#jht

Disnaker Lampung Siap Tindaklanjuti Aturan JHT Usia 56 Tahun

( kata)
Disnaker Lampung Siap Tindaklanjuti Aturan JHT Usia 56 Tahun
BPJS Ketenagakerjaan. Ilustrasi


Bandar Lampung (Lampost.co) -- Dinas Tenaga Kerja (Disnaker) Lampung akan berkoordinasi dengan Badan Penyelenggara Jaminan Sosial (BPJS) Ketenagakerjaan untuk membahas Peraturan Menaker tentang Tata Cara dan Persyaratan Pembayaran Manfaat Jaminan Hari Tua (JHT).

"Secara detail tercantum dalam pasal Permenaker," kata Kepala Dinas Tenaga Kerja Lampung, Agus Nompitu saat dihubungi, Minggu, 13 Febuari 2022.

Hanya saja, dia menunggu peraturan turunan dari BPJS Ketenagakerjaan. "Kami akan tindaklanjuti bersama BPJS Ketenagakerjaan terkait implementasinya. Sehingga jika ada federasi buruh meminta penjelasan akan kami boboti," jelasnya.

Kabid Hubungan Industrial dan Perlindungan Tenaga Kerja Disnaker Lampung, Ariandy Syahfrin, mengatakan pihaknya baru menerima softcopy dari paparan aturan tersebut.

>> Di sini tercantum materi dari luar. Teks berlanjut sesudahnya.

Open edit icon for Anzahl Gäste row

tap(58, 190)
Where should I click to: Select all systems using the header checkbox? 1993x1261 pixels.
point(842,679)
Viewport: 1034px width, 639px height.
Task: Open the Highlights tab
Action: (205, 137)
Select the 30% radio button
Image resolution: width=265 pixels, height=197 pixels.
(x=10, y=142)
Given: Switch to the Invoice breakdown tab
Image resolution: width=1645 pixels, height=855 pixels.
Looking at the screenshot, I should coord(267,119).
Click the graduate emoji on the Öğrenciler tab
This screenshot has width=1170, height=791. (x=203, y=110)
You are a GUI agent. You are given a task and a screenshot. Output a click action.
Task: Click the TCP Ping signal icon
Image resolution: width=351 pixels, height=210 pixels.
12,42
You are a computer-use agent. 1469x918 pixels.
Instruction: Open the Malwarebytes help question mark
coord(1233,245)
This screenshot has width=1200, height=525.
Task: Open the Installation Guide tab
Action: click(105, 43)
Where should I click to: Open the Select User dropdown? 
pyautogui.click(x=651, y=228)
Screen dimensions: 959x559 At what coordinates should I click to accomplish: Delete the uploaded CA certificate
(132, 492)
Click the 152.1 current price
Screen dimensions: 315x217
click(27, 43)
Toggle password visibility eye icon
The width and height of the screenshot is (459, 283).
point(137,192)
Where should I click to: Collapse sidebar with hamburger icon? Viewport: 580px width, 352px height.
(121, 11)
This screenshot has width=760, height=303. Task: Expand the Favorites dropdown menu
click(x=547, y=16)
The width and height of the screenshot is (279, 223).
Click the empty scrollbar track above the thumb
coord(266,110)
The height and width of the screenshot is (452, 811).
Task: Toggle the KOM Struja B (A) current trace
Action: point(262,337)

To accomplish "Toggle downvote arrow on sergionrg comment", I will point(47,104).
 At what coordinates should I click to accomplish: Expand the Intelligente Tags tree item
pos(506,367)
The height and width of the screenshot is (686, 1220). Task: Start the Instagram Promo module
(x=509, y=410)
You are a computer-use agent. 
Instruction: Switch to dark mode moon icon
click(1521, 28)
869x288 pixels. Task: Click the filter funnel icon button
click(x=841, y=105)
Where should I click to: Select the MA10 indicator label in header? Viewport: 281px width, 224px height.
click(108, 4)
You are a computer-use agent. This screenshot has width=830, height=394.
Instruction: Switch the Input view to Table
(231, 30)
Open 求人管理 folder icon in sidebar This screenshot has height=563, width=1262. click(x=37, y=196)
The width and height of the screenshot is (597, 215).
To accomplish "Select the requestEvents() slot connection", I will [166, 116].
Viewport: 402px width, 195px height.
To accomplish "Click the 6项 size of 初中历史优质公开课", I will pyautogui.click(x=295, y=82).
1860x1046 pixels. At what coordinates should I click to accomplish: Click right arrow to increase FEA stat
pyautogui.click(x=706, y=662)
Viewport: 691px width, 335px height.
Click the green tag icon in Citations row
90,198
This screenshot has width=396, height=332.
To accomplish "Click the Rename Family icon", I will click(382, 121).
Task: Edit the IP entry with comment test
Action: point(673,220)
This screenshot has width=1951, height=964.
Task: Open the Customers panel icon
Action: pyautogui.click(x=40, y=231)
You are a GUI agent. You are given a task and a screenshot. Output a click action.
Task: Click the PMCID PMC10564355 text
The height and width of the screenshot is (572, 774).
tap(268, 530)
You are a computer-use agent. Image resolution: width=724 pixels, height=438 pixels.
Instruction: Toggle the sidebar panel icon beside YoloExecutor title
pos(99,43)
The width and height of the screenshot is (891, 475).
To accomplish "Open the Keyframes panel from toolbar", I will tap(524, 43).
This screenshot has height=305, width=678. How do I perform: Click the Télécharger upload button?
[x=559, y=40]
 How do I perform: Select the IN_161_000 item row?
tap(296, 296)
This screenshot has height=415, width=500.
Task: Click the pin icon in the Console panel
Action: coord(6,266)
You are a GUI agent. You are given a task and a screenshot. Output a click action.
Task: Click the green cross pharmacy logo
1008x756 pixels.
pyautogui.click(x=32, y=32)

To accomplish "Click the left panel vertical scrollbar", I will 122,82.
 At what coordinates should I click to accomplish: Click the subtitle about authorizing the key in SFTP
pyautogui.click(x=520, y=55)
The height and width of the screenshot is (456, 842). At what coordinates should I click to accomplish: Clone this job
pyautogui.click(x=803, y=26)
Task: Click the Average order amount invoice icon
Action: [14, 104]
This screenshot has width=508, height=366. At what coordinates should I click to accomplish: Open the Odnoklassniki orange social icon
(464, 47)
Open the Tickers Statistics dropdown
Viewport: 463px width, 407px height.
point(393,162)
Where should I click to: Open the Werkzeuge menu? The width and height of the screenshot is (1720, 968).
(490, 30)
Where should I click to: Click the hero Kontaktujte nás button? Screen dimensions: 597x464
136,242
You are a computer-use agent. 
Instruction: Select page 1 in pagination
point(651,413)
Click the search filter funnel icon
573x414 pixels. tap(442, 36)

"Rencananya, Senin kami lihat dan pelajari sehingga tahu perbedaannya dengan Permen yang lama. Paling utamanya memang dalam aturan tersebut pekerja dalam mengambil JHT di usia ke 56 tahun,” kata Ariandy.

Dia memaparkan, kebijakan itu diambil untuk menjamin hari tua pekerja saat usia tidak produktif. “Kementerian menganggap usia 56 tahun tidak produktif dan pensiun. Supaya jumlahnya lebih besar dan menguntungkan pekerja," jelas dia.

Kendati demikian, Kemenaker juga ada program jaminan kehilangan pekerjaan (JKP). Program itu untuk pekerja yang dipecat perusahaan.

"Syaratnya memang harus daftar dulu, pekerja minimal dua tahun bekerja tanpa berhenti," kata dia.

Namun, dia belum mendapatkan petunjuk teknis JKP. "Ini program baru jadi belum seluruhnya bisa diterangkan. Namun JKP ini memberikan keuntungan bagi pekerja," tutup dia.